• _作業内容_: 「Task: Choose the automated」を含む行から最後の行までを、両端の行も含めてそのまま書き写してください。画像は含めないでください。

• _データ一覧_:
------------------------------------------------------------

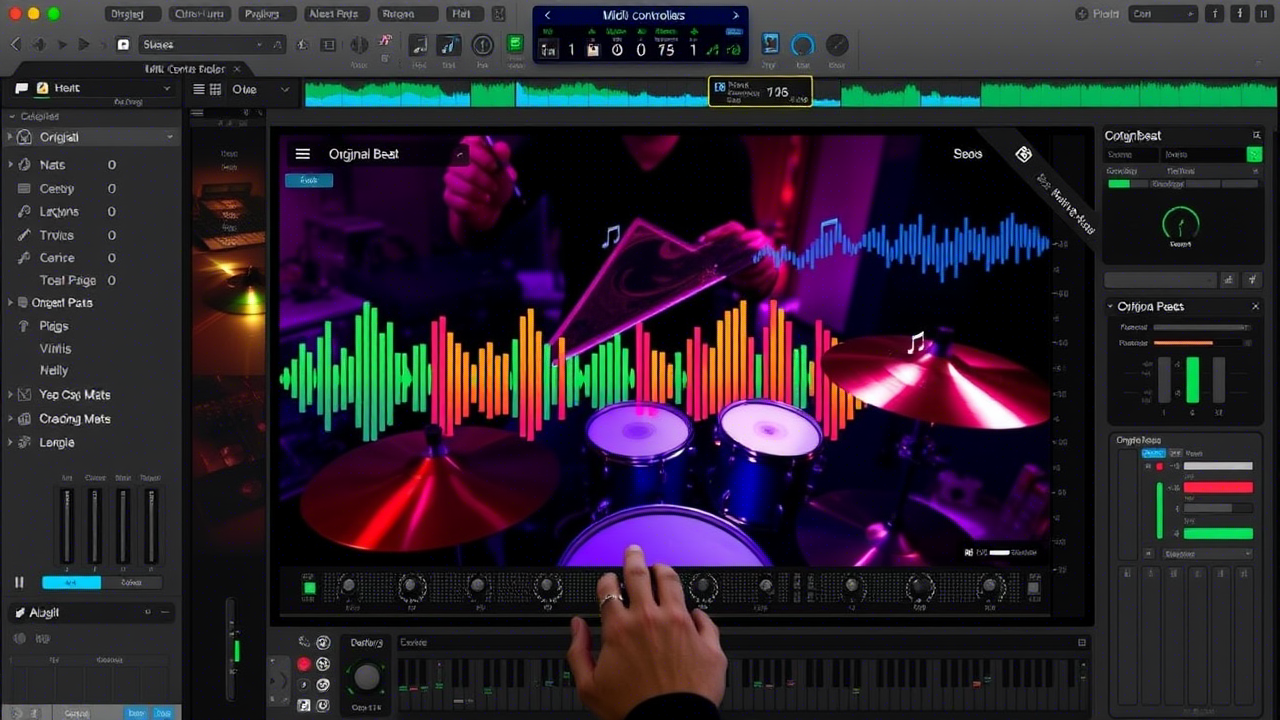This screenshot has height=720, width=1280.
Task: Click the hamburger menu beside Original Beat
Action: pos(302,154)
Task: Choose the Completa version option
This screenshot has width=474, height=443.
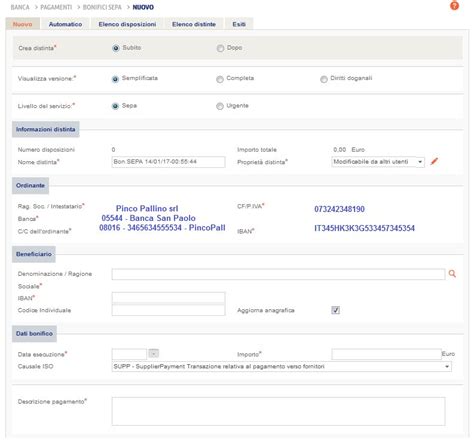Action: (220, 79)
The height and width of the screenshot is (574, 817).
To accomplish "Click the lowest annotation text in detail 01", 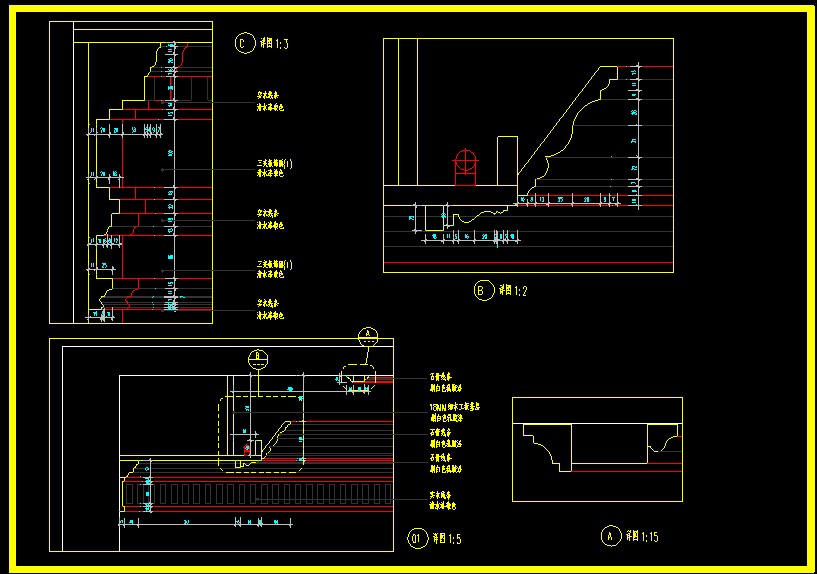I will (x=442, y=500).
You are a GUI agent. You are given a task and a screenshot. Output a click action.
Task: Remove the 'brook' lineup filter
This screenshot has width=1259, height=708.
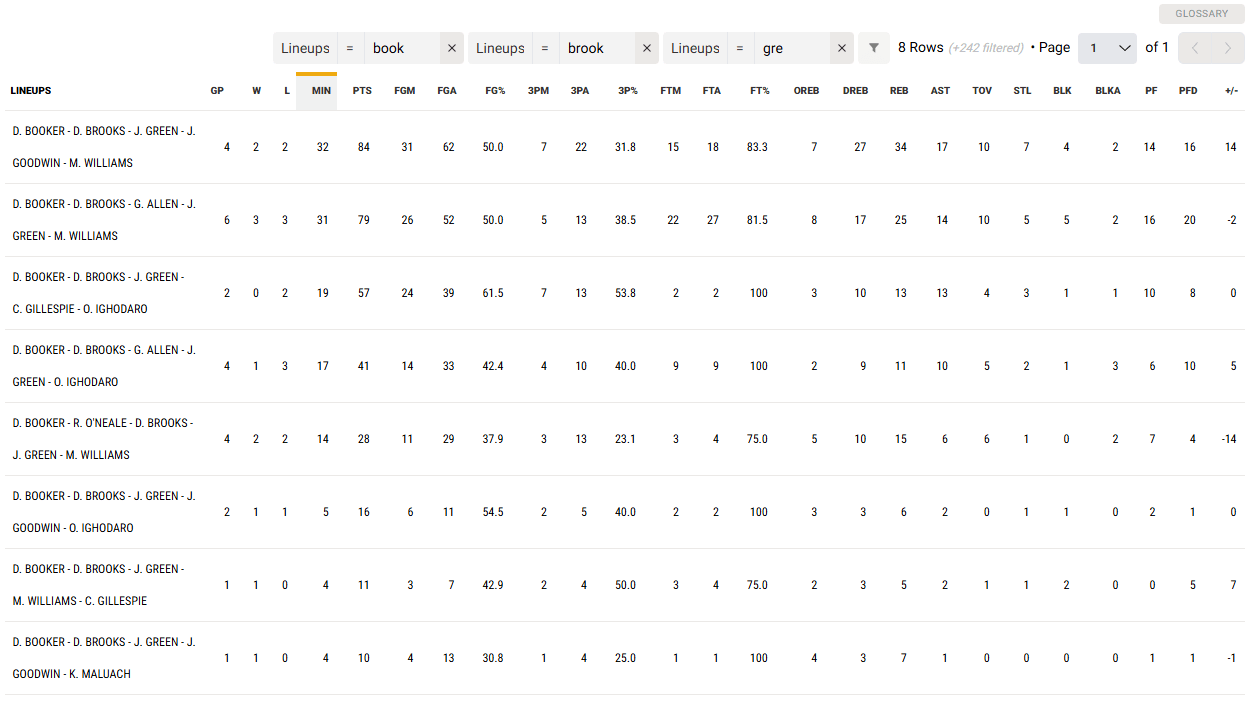[646, 48]
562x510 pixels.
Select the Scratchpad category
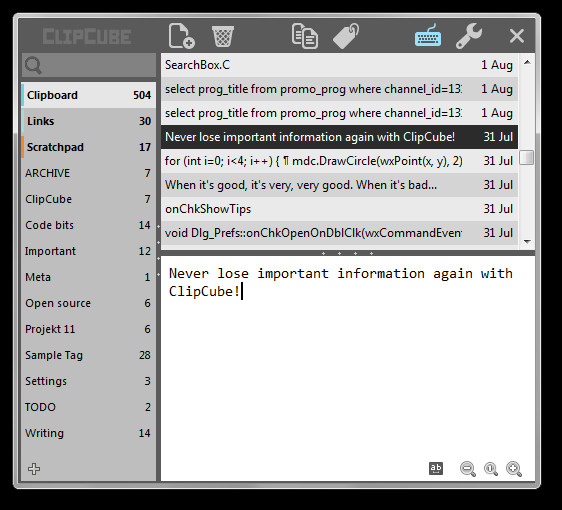tap(89, 147)
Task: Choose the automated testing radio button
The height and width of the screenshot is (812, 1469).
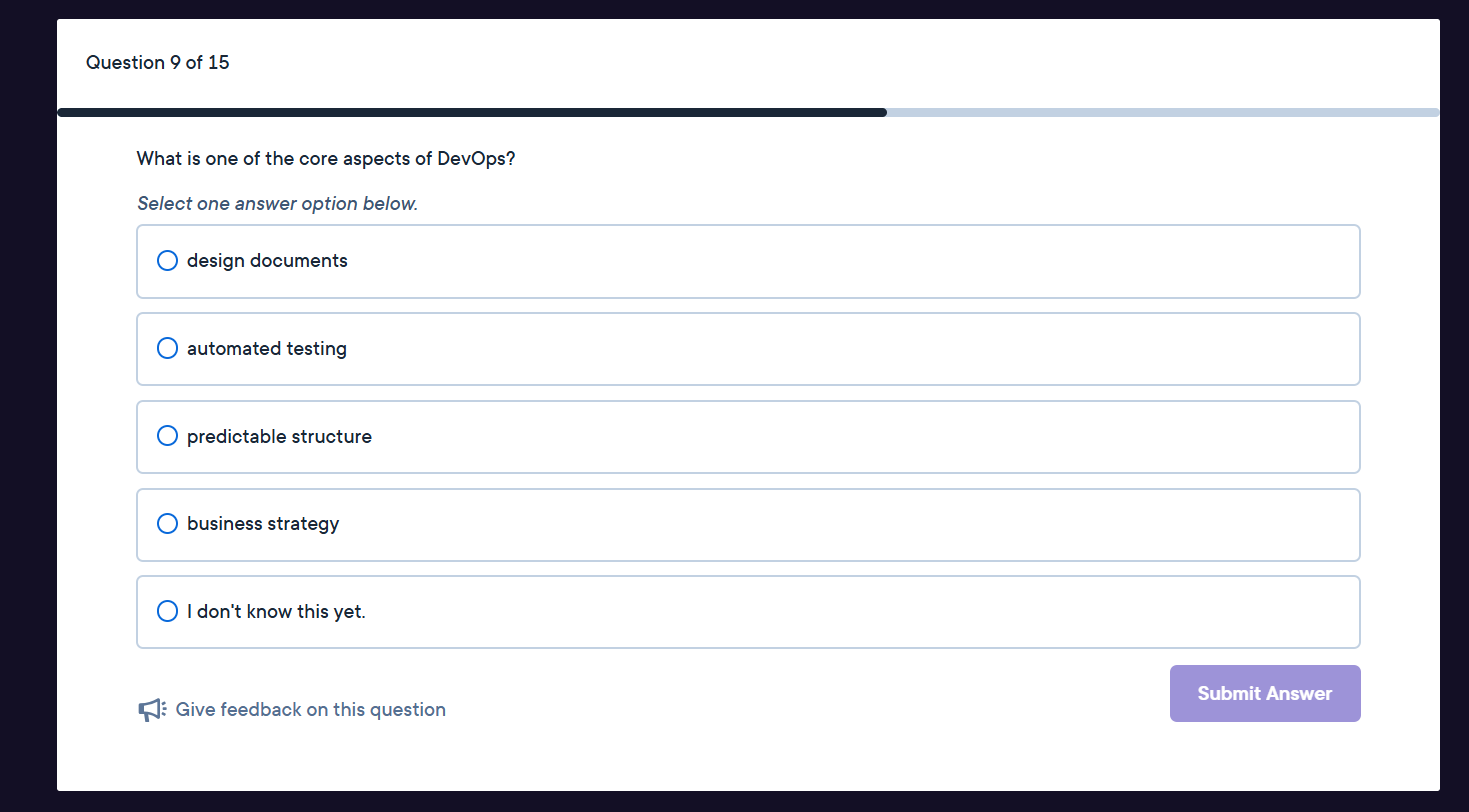Action: (168, 349)
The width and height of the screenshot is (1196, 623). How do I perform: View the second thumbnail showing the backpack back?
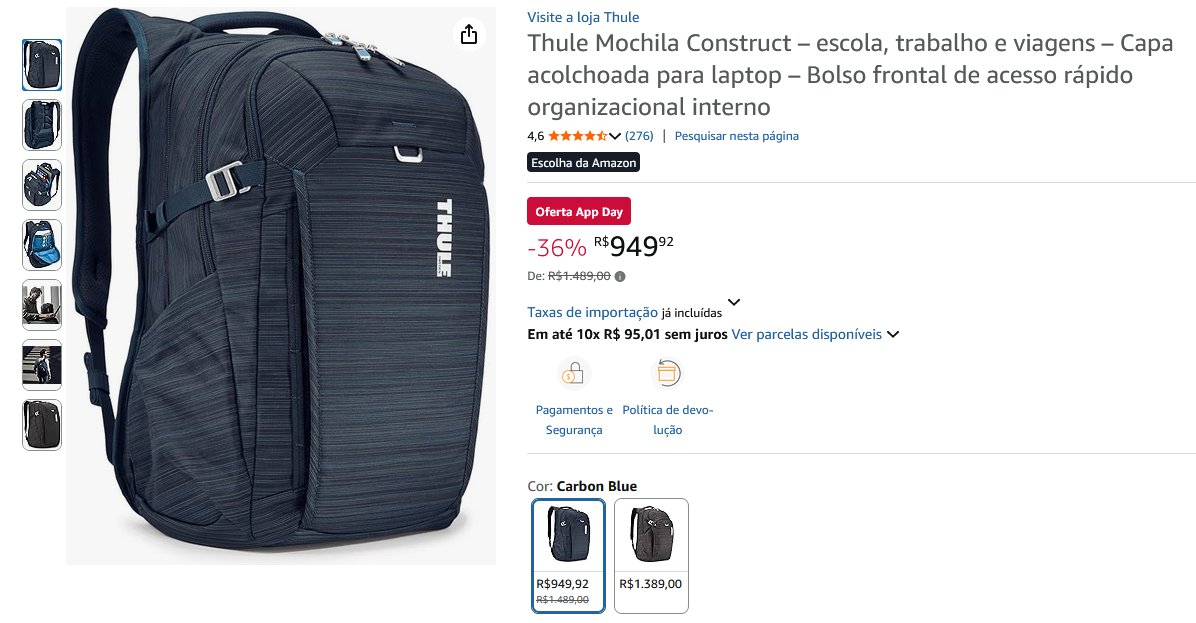coord(42,125)
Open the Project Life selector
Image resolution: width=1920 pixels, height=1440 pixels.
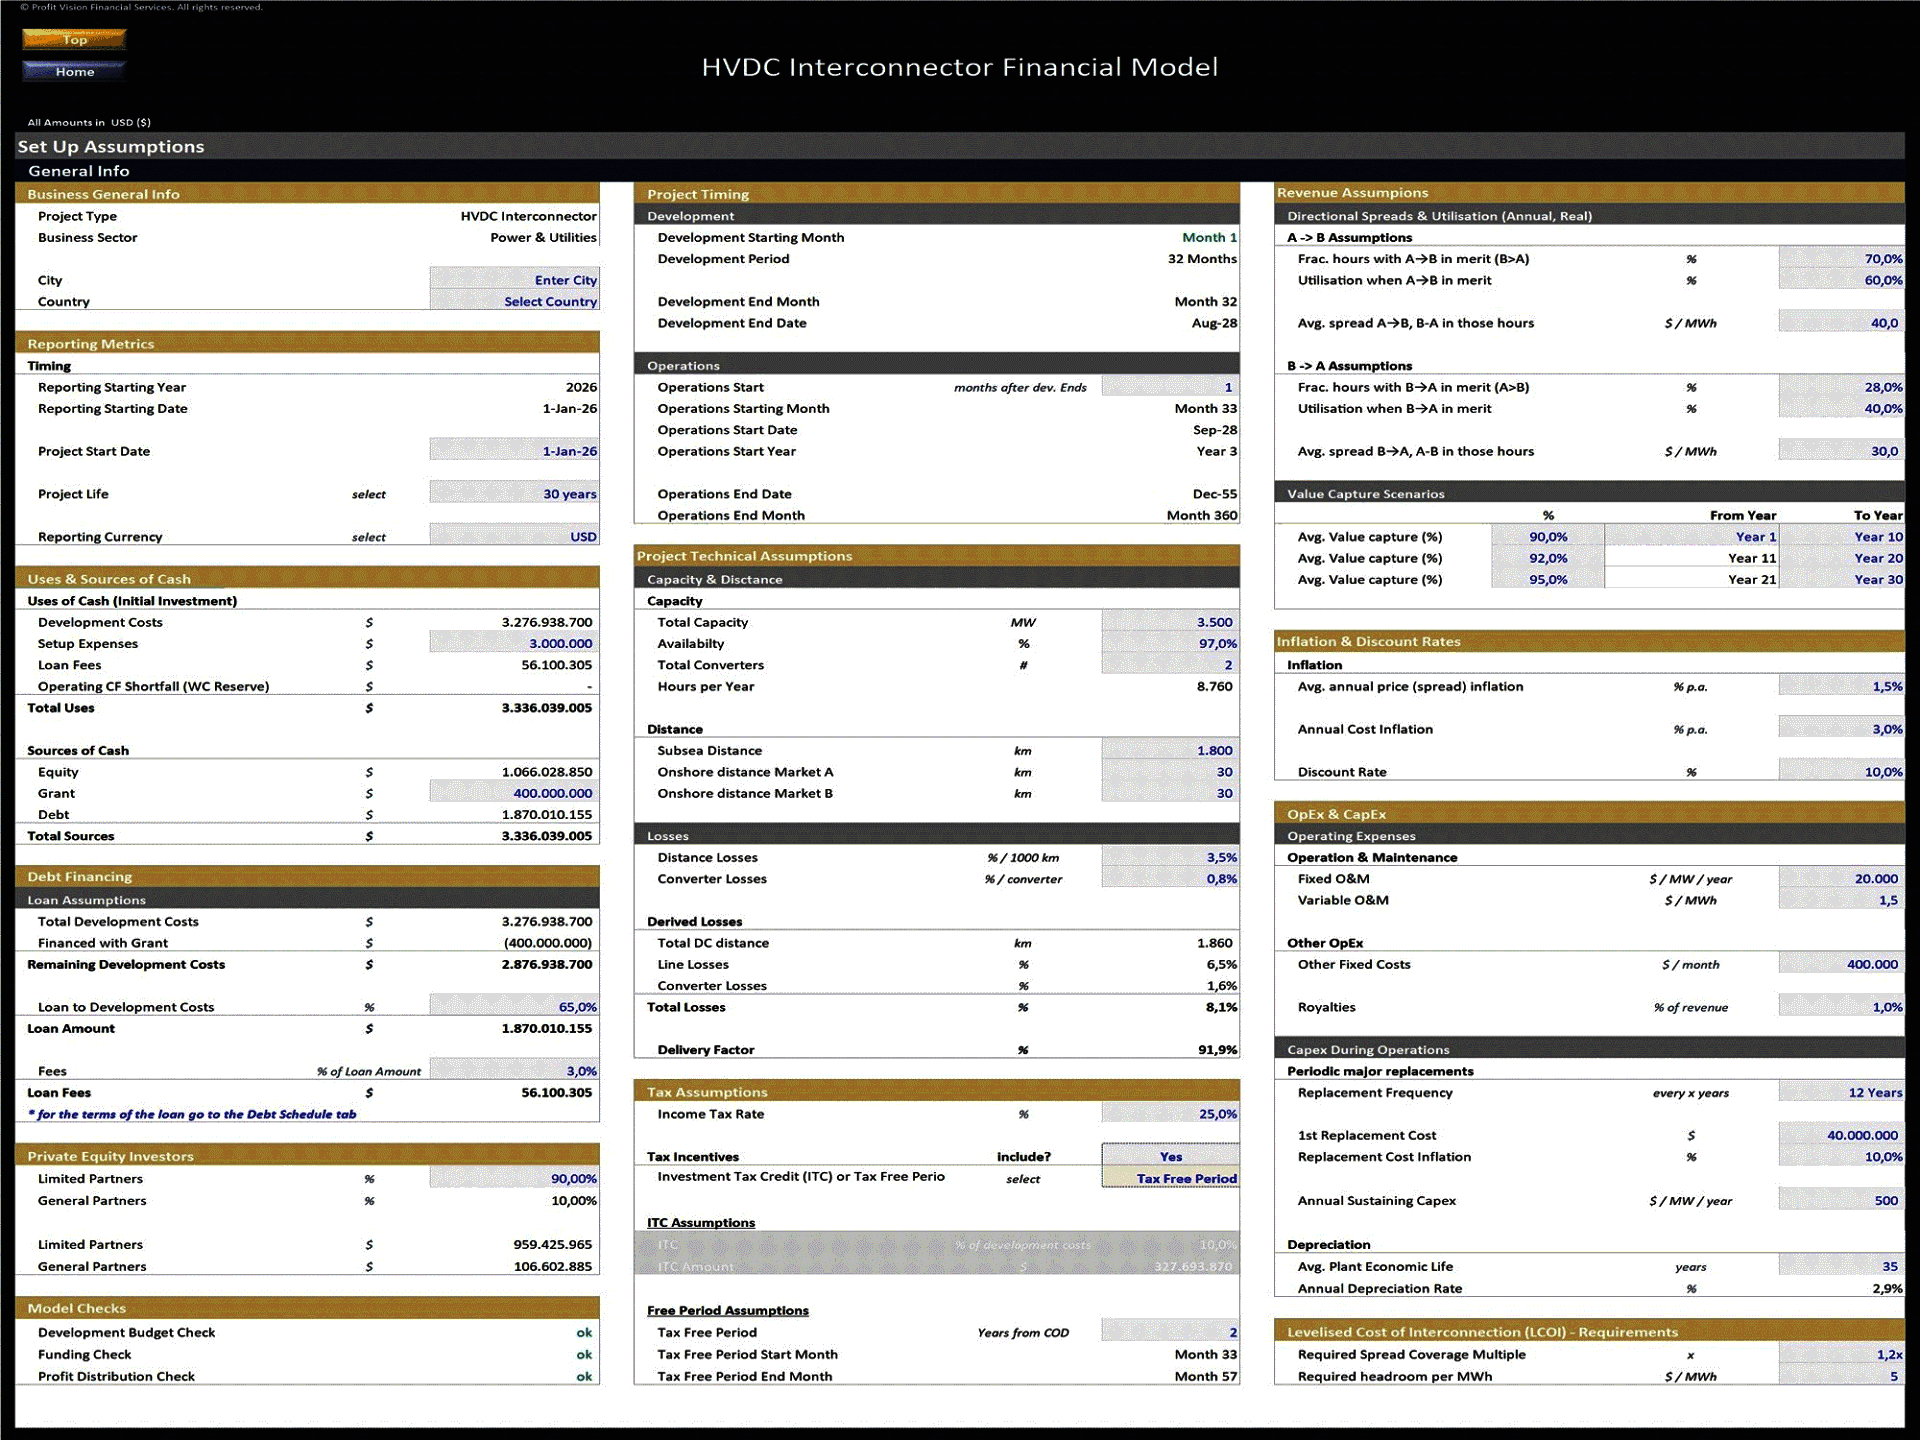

------------------------------------------------------------

• _最終結果_:
Task: Choose the automated testing radio button
The height and width of the screenshot is (812, 1469).
Action: (168, 349)
The width and height of the screenshot is (1196, 623). How do I perform: View the second thumbnail showing the backpack back?
coord(42,125)
Open the Project Life selector
Image resolution: width=1920 pixels, height=1440 pixels.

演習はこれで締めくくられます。